Reaching Panorama Point requires no hiking. In fact, you’re not allowed to hike to it. It’s on private property in the middle of High Point Bison Ranch, and a sign at the entrance gate instructs you to stay in your car until you get to the high point marker. We deposited our $3/person entry fee into the slot and then drove through the gate and up to the high point.
This was the first state high point I’d made it to in nearly three years, the last being Tennessee and North Carolina back in 2018. Ever since we arrived in Colorado, I’ve been meaning to visit a bunch of them. There are quite a few that aren’t too far away. But somehow all these plans never came to fruition. However – spoiler alert – you’re reading this about three months after the fact, and since then I’ve reached four more high points. Maybe I’ll call 2021 the ‘year of the high point.’
Panorama Point sits about 1 mile (1.6 km) away – as the crow flies – from the Wyoming/Nebraska/Colorado tri-state marker, also on High Point Bison Ranch. There is no route through the ranch, so getting there requires about a 10 minute drive out and around.
The marker itself is at the end of something that I guess could be called a road along the Wyoming/Colorado state line. We actually almost didn’t visit this tri-point because, upon arrival at the turnoff, we were met with an open gate into a field… and a ‘No Trespassing’ sign on the adjacent fence. So we decided that meant we probably shouldn’t go.
About a mile further along the highway, we entered back into the realm of phone service and I was able to look it up and verify that the landowners do in fact allow people to visit when the gate is open, despite the sign. So we flipped around and made our way down the “road” – which was basically two parallel ruts – out to the tri-state marker. It’s located just past a windmill, and the path around the windmill was in pretty terrible shape. You’ll need a car with a little bit of clearance to make it out here; between the ruts and the bumps, my Corolla probably would have gotten stuck.
I think it’s safe to say that most Americans have heard of Four Corners – the place where Arizona, New Mexico, Utah, and Colorado meet. It’s the only point in the US where four states come together. But most people aren’t familiar with the 61 tri-state points in the US; places where 3 states meet. Thirty seven of them are on land and the remaining 24 are in the middle of a body of water. Most of the land-based ones have some sort of monument or marker present. Five of them actually happen to include Colorado, so I just might have to add them to my list of obscure places to visit.
(Which gives me an excuse to make a new list called ‘obscure places to visit’ 🤣)
This particular tri-state marker was placed on August 17, 1869 by surveyor Oliver N. Chaffee at 41°N and approximately 104°W (from 1850-1912, Washington DC was used as the meridian in the US, so the marker is at 27°W of DC). Chaffee actually surveyed much of the western border of Nebraska, placing periodic markers to denote the Wyoming/Nebraska border. Using today’s modern GPS technology, it has been discovered that all of the markers are accurate to within 272 feet (83 m) or less… pretty impressive given the primitive surveying techniques they relied on!

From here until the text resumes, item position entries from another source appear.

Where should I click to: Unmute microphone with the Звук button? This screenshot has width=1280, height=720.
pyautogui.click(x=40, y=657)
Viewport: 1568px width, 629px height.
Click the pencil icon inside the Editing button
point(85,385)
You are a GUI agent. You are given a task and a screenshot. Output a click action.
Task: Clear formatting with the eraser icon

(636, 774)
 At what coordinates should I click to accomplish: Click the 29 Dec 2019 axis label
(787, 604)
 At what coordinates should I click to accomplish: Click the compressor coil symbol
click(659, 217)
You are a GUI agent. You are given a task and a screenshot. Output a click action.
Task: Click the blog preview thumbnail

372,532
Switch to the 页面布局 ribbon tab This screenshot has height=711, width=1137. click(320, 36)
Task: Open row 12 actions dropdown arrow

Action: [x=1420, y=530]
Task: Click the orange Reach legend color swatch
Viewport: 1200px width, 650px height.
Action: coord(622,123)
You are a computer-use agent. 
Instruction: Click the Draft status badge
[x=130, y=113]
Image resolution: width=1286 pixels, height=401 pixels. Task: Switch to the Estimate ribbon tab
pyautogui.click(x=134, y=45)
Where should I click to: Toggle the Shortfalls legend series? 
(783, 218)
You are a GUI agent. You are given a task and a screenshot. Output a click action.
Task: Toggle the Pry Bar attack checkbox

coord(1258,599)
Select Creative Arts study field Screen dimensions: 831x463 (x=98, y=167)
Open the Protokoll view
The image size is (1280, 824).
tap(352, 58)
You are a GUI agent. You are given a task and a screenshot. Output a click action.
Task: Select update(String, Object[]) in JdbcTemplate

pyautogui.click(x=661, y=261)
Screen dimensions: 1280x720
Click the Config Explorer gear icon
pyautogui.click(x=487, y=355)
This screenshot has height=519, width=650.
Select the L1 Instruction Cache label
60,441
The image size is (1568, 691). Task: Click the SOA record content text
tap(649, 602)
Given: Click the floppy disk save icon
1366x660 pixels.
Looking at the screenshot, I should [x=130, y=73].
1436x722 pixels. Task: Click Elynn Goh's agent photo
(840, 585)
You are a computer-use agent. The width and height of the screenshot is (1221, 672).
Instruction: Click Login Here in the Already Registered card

And lastly, this was my first time setting foot in Nebraska making this state #45 for me… only 5 more to go!
The Important Stuff:
- Getting there: our GPS actually didn’t quite get us there, leading us to a house about 0.5 miles past the high-point turnoff; fortunately I’d done some research and recognized the High Point Bison sign and entrance gate. There is almost no phone service out here so be prepared to navigate without your GPS
- Fees and passes: $3/person fee to visit the high point, cash only; visiting the tri-state marker is free
- Hiking: none; as mentioned above, this is an active bison ranch and you’re not allowed to hike
- Other: both the high point and the tri-state marker are on private land and it’s very kind of landowners to allow people to visit. They’re certainly not obligated to do so. Please respect their land and the rules for visitation so these points can continue to remain accessible for all who want to visit.